Plus de fraîcheur et d'eau que dans le sud: sur 1,5 hectare, ce jeune agriculteur a donc remplacé ses céréales par trois cépages pour avoir "quelque chose de moins vulnérable".
"Cela prend bien sûr du temps" pour que son vin de table devienne un produit de qualité, admet-il.
Léger et fruité, le pinotin de Werder est déjà convaincant. "Nous avons plus de soleil et le vin s'améliore sans cesse. Surtout le rouge", se réjouit Peter Weymann en coupant des grappes chez les Lindicke.
Chemise blanche tâchée de raisin, ce vendangeur bénévole de 71 ans estime que "les vignerons allemands n'ont plus besoin de se cacher face aux Italiens et Espagnols".
Un enthousiasme que tempère son ami Manfred Lindicke. Il déplore "des vendanges de plus en plus précoces", "les coups de soleil" qui peuvent endommager certaines variétés et "la sécheresse" qui l'a forcé à aménager un système d'irrigation au goutte à goutte.
Mais aussi la grêle, les gelées tardives et des pluies "excessives".
- Revers de la médaille -
Si les viticulteurs allemands sont "encore globalement gagnants face au changement climatique", selon le DWI, l'augmentation de ces phénomènes extrêmes constitue le "revers de la médaille".

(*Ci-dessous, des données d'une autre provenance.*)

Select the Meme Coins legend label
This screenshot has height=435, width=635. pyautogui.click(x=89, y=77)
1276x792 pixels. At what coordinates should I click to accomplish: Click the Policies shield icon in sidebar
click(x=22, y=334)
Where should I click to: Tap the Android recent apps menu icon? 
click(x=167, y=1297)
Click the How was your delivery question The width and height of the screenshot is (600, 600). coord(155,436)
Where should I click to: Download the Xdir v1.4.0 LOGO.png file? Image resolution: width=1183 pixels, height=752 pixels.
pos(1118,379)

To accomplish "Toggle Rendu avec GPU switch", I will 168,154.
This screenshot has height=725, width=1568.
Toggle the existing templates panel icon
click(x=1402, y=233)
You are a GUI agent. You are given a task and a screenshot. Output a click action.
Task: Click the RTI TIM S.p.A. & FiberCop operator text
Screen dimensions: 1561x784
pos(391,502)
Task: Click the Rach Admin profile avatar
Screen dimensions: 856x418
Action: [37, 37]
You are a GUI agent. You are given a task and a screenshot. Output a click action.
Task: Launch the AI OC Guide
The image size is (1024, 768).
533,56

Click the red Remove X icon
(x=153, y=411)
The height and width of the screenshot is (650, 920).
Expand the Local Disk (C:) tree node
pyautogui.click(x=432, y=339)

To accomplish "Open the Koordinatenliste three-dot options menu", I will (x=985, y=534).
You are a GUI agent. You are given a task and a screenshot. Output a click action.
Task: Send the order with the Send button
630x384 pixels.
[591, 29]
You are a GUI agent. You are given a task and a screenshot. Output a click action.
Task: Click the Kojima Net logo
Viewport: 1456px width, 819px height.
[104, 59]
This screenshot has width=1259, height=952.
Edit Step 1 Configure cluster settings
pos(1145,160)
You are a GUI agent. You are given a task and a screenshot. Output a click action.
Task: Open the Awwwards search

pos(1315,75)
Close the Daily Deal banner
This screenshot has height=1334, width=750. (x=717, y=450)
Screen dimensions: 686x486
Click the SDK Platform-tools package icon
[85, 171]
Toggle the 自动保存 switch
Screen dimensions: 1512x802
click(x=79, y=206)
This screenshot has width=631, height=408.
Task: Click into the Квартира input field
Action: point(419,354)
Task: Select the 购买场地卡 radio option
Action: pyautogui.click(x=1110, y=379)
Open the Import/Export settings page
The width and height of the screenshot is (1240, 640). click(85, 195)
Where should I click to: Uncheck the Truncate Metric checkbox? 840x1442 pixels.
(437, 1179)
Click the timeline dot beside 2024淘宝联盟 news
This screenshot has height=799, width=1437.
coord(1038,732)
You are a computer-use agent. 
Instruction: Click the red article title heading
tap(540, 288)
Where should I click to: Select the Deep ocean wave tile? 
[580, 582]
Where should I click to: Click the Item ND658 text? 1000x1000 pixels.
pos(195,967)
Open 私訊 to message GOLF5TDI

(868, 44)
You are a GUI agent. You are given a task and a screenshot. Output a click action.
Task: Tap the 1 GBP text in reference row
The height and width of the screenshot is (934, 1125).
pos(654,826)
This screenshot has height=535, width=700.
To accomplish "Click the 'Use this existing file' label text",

Ils doivent aussi faire front face aux maladies: mildiou après des printemps et étés humides, esca durant les étés secs et chauds, "bois noir" transmis par un insecte arrivé d'Europe du sud, mouche du vinaigre...
En Basse-Saxe, le changement climatique rend la viticulture "possible", mais aussi "toujours plus difficile", résume Jan Brinkmann.
Pour parer à ces fléaux, de nouveaux cépages dits "PiWi", soit "résistants aux champignons", ont été implantés sur plus de 3% de la surface viticole du pays, et plus de la moitié de celle de Manfred Lindicke.
Ces efforts d'adaptation s'ajoutent à un environnement économique difficile notamment depuis le Covid-19 et la baisse de la demande.
Résultat: les Allemands préfèrent des vins bon marché de voisins européens. "Si vous obtenez un sauvignon blanc de France pour 2,50 euros" dans un supermarché, "et que vous devez payer 12 ou 15 euros pour le mien, cela n'a pas de sens", souffle Manfred Lindicke.
A 75 ans, le vigneron cherche donc toujours un repreneur.